Neue Hoffnung für den Bierpinsel

Architektur:  Nach langem Leerstand hoffen Eigentümer auf baldige Sanierung.

Seit Jahren steht der als „Bierpinsel“ bekannt gewordene Schlossturm in Steglitz leer – trotz gelegentlicher Ankündigungen einer Wiedereröffnung passierte außer vereinzelten Kunstaktionen hier lange Zeit nichts. Das soll sich nun ändern: Die Eigentümerfirma verhandelt bereits mit Gastronomen – und hofft auf den Beginn von Sanierungsarbeiten noch in diesem Jahr.

Planungen laufen

Einer, der fest an einen Neuanfang im Bierpinsel glaubt, ist der Berliner Investor Axel Bering.
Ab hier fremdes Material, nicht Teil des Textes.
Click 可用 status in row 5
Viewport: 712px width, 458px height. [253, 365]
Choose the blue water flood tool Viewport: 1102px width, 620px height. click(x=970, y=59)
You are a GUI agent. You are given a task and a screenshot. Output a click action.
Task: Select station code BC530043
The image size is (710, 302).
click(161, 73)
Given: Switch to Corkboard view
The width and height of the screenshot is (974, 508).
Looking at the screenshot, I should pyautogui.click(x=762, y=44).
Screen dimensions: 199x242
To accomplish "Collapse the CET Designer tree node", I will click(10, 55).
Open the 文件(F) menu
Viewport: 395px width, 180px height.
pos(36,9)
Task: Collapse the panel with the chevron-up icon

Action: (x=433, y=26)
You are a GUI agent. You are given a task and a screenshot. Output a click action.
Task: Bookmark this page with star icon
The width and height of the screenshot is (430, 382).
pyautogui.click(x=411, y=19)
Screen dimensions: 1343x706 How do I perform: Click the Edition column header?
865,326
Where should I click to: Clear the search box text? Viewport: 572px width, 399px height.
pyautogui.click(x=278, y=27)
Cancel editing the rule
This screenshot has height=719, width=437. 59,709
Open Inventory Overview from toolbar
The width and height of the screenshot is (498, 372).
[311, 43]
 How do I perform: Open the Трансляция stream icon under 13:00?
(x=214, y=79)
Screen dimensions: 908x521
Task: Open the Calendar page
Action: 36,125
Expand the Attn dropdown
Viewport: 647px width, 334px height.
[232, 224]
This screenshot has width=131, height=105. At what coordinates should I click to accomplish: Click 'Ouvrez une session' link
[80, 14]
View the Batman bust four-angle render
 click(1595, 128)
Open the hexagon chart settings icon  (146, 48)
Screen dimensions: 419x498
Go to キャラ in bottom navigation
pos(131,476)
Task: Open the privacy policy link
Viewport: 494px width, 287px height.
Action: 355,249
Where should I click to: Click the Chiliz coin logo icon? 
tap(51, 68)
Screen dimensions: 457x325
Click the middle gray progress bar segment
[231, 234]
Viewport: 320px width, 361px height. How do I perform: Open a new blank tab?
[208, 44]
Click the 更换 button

Er vermarktet gerade erfolgreich eine Feriensiedlung in Binz auf Rügen und arbeitet unter anderem auch für die „Schlossturm GmbH“. Bering, der neben einer eigenen Immobilienfirma auch Projekte wie die Ausstellung „Story of Berlin“ leitet, ist überzeugt: Im futuristischen Bauwerk an der Schloßstraße wird demnächst wieder das Licht angehen. „Ein Architekt ermittelt gerade, was saniert werden muss und wir hoffen, noch dieses Jahr mit den Arbeiten beginnen zu können“, sagt der Investor. Man verhandele bereits mit möglichen Nutzern.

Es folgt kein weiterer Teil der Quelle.